RAS: Reliability, Availability and Serviceability. What does this term really mean? And how does it impact your IT environment at your company?
Reliability: Reliability refers the ability of your IT system to consistently perform according to its specifications. There should be features implemented to uncover and reveal faults in your computing equipment. A reliable computing system, whether it’s your data servers or your data storage equipment should be able to detect corrupted data and instead of continuing to use bad data or worsen the problem, is able to alert you to the problem, and if your system is advanced enough, begin to repair the problem.
Availability: Availability is the amount of time your system is actually running versus the amount of time it is expected or required to perform. Different availability features allow your IT system to remain up and running even when there are failures or data corruptions found. It can also be expressed in terms of average downtime per week, month or year or as total downtime for a given week, month or year. Salespeople will often speak about availability in terms of slowed down systems (for instance, they will say your server can operate at 80% throughput capacity even if two data ports are down). A highly available system can disable a malfunctioning part and continue operating, at a reduced but still manageable capacity. A poorly available system might completely crash and be non-operational.
Serviceability: Serviceability addresses the ease with which a system can be repaired, maintained or serviced without critically impacting your ability to use the system while this is happening. Maintenance and repair should affect your system as little as possible, and a more serviceable IT environment can handle this work without causing disruption for users.
Some of the more commonly used methods to build RAS capabilities include:
- Redundant power: Especially in large storage systems, AC power from two separate electrical loops is implemented to avoid complete power-downs should an electrical circuit in the building fail. In addition, many data storage systems will be delivered with two internal batteries that are powerful to last through a complete data recovery process should AC power fail from all external sources.
- Duplication: The design of redundant systems and components is used to ensure that there is no single point of failure inside that could cause failure and loss of access to data.
- Data backup: A key component of a fully enabled RAS environment, regular backup of your data to tape or disk library storage systems ensures that should something catastrophic happen to your primary IT environment, you still have a way to recreate and move forward with the customer data or business data that is vital to your company’s operations.
- Power-on replacement: A development that has come about in the past 10 years, being able to “hot swap” electrical components while the larger server or storage system is still running has drastically increased both availability and serviceability in the IT world. Individual faulty components like communication cards or power supplies can be powered down on their own when you require tape library repair service, swapped for fully functioning ones and then restarted to become part of the larger, functioning system again.
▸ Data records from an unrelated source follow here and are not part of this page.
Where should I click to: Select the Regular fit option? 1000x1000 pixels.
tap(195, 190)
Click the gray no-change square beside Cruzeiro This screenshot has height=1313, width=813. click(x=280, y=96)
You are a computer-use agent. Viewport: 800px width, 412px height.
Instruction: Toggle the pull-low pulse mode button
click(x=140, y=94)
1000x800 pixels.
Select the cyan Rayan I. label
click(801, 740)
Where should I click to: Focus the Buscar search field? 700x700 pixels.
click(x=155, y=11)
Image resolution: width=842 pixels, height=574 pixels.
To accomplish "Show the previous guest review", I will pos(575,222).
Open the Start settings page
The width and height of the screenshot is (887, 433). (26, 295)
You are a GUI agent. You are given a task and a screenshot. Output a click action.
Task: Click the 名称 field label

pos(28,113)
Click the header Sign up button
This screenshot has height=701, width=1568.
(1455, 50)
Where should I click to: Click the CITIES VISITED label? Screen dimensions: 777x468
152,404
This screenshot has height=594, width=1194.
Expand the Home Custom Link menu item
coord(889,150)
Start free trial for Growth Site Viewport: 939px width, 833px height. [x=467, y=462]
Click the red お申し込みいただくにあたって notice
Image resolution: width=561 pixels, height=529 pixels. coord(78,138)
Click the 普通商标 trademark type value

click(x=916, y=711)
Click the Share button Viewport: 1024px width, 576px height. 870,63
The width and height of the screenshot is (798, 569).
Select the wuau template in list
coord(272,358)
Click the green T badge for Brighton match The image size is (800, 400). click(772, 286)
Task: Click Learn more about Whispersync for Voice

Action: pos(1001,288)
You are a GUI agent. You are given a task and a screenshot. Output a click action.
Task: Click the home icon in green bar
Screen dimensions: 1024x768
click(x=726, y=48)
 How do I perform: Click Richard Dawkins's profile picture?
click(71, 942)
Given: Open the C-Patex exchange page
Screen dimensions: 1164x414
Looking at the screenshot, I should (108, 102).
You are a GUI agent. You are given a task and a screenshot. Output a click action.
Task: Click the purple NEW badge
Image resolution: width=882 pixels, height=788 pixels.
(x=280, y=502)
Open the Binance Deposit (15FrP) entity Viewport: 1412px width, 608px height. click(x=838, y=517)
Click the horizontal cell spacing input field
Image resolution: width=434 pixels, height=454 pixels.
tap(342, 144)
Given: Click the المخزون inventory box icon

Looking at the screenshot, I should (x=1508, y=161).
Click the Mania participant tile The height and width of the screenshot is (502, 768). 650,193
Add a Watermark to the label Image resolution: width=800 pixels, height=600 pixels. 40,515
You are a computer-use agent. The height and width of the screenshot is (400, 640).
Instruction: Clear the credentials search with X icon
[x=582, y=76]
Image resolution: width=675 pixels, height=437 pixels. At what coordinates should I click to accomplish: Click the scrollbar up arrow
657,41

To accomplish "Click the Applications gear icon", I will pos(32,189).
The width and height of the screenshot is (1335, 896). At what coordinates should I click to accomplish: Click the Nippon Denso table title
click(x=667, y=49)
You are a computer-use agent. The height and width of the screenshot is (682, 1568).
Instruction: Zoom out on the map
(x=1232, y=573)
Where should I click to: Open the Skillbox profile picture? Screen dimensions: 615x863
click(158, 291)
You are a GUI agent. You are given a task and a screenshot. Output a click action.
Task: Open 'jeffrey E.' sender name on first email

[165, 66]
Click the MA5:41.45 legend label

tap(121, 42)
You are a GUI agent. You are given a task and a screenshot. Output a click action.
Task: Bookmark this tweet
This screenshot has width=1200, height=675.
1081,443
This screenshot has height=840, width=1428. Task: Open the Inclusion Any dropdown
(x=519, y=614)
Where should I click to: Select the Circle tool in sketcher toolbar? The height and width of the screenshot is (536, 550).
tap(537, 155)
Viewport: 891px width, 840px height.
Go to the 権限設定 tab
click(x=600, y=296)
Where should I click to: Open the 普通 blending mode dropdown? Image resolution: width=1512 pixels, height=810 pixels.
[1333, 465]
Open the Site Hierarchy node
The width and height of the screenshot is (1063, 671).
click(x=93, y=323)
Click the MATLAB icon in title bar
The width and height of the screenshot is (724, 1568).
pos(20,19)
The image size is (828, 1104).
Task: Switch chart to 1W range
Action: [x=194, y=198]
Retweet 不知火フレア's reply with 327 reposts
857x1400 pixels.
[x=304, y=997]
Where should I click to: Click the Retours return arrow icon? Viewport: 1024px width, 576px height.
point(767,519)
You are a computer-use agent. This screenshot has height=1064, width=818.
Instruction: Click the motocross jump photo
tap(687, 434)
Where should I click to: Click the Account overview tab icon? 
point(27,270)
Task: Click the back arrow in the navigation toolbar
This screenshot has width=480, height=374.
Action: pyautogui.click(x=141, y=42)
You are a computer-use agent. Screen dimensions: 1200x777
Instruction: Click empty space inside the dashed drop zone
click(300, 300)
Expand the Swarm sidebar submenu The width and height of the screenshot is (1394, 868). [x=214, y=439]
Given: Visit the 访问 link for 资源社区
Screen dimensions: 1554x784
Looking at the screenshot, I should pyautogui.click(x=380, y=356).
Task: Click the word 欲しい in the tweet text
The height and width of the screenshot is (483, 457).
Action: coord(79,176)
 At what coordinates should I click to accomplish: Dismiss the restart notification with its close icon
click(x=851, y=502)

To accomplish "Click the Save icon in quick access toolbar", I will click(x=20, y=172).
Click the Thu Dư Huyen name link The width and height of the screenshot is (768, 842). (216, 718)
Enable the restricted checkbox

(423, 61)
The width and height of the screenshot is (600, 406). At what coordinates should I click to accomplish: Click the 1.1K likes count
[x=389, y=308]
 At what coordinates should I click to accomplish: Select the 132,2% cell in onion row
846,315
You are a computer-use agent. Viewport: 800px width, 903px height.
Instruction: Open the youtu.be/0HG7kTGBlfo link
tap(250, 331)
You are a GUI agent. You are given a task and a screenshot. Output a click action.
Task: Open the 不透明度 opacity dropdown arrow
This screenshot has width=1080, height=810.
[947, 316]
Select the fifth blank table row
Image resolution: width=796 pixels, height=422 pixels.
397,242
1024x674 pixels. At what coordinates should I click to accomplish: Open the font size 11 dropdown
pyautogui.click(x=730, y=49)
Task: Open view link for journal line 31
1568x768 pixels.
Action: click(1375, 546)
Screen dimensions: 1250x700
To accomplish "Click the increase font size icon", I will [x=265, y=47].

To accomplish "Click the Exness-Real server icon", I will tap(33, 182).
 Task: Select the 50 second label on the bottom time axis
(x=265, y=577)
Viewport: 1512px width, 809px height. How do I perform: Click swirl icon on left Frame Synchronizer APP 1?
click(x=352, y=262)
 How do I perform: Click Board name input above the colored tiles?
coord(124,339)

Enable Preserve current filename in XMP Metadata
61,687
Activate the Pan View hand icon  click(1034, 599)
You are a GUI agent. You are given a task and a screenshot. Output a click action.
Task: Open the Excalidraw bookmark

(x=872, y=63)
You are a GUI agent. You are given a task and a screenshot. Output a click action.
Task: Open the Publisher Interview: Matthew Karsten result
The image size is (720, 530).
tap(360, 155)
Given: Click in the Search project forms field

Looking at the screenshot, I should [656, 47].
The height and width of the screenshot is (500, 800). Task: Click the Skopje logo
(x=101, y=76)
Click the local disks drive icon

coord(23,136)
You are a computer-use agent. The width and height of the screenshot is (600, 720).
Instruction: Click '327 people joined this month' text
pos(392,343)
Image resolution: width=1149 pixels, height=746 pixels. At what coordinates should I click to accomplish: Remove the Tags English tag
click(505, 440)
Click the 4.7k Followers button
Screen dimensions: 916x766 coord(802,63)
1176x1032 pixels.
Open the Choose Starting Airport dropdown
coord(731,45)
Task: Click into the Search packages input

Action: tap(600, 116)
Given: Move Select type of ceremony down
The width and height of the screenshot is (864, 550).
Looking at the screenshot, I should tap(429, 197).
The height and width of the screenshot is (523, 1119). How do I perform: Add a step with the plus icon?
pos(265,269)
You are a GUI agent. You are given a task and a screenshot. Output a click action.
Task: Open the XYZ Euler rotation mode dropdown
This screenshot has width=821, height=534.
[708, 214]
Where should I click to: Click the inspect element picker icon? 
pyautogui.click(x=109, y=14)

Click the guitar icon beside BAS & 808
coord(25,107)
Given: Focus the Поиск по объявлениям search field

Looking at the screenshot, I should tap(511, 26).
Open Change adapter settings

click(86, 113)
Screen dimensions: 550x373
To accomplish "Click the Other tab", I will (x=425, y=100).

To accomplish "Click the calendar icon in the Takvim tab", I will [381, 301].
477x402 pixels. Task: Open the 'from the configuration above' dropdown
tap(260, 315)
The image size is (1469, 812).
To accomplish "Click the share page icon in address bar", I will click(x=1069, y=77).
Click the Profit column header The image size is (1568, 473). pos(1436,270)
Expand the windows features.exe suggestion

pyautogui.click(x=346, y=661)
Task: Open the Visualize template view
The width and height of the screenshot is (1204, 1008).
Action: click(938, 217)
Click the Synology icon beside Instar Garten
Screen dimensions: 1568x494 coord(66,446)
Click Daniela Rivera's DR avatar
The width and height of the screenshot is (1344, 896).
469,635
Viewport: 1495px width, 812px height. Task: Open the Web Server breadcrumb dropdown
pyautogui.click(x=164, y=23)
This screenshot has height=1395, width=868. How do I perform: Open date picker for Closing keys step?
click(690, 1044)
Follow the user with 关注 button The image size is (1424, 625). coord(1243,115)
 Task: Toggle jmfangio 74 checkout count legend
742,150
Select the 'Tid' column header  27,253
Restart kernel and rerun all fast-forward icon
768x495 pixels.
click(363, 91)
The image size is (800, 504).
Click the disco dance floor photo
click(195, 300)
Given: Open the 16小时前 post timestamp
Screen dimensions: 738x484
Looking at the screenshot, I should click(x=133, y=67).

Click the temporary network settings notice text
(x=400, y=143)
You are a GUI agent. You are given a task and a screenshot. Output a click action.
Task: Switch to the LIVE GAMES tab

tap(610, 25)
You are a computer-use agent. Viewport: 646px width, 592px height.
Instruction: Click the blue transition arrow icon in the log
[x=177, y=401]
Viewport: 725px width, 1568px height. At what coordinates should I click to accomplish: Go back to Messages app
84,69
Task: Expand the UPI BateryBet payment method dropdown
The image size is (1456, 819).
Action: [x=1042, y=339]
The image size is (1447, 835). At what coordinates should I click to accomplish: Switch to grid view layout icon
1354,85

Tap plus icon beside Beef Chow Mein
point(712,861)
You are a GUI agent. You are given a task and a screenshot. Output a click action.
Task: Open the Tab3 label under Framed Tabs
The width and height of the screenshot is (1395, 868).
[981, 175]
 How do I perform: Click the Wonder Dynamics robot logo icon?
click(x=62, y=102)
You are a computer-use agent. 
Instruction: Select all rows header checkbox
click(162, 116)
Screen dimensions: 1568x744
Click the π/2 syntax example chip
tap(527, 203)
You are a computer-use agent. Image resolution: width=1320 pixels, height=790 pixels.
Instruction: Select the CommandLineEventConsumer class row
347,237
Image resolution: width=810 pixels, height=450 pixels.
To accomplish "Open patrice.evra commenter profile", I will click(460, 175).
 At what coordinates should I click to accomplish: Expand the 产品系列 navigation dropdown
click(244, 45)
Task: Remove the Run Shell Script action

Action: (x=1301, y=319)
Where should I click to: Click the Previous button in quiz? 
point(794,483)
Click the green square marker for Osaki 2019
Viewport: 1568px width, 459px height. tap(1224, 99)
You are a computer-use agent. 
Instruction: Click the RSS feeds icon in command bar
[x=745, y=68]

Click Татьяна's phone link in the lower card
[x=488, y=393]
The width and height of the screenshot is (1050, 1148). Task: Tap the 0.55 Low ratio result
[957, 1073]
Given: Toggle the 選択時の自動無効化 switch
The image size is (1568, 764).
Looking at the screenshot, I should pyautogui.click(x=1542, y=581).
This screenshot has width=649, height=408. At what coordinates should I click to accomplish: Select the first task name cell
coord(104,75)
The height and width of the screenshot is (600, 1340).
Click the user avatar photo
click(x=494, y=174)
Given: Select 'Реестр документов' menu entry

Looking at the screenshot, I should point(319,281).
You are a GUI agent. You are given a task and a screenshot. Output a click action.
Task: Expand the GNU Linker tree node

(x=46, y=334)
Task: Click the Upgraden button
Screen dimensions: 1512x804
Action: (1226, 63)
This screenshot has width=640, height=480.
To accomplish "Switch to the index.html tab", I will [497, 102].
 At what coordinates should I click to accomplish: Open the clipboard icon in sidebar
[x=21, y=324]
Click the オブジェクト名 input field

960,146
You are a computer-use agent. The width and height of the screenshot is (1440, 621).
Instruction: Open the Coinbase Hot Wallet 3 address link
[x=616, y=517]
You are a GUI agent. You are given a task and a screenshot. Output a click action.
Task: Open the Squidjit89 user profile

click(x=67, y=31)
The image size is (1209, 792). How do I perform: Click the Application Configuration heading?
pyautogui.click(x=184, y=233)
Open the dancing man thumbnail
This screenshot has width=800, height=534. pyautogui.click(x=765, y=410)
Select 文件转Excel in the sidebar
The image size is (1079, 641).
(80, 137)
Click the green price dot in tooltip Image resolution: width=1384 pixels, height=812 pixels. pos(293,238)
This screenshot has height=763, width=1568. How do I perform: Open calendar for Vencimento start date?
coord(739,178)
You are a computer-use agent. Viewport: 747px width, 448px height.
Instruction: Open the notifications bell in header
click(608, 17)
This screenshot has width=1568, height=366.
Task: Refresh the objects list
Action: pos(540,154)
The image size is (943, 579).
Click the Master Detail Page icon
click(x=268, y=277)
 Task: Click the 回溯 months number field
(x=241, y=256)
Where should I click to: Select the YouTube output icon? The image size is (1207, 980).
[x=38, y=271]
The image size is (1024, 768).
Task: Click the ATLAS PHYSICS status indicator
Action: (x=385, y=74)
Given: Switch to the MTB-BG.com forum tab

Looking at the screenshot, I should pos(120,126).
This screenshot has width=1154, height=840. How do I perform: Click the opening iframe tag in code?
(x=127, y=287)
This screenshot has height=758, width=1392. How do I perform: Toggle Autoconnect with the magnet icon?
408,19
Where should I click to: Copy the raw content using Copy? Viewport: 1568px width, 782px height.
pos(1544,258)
- Over-engineering: Particularly in the area of mechanical failure (vibration, moving parts, temperature and voltage among others), over-designing to stay well within failure parameters creates a more robust and adaptable system. Designing systems to specifications better than minimum requirements allows for occasional exceptions where a machine is briefly exposed to too much vibration or an accidental temperature spike in the office that otherwise would cause an immediate failure.
A term that was originally coined at IBM to describe the robustness and superiority of their products, it has been adopted across the electronics world and can be used to discuss computing products with almost anyone these days. Be sure you’re asking questions about the RAS side of any environment being designed, maintained or operated for your company’s IT needs.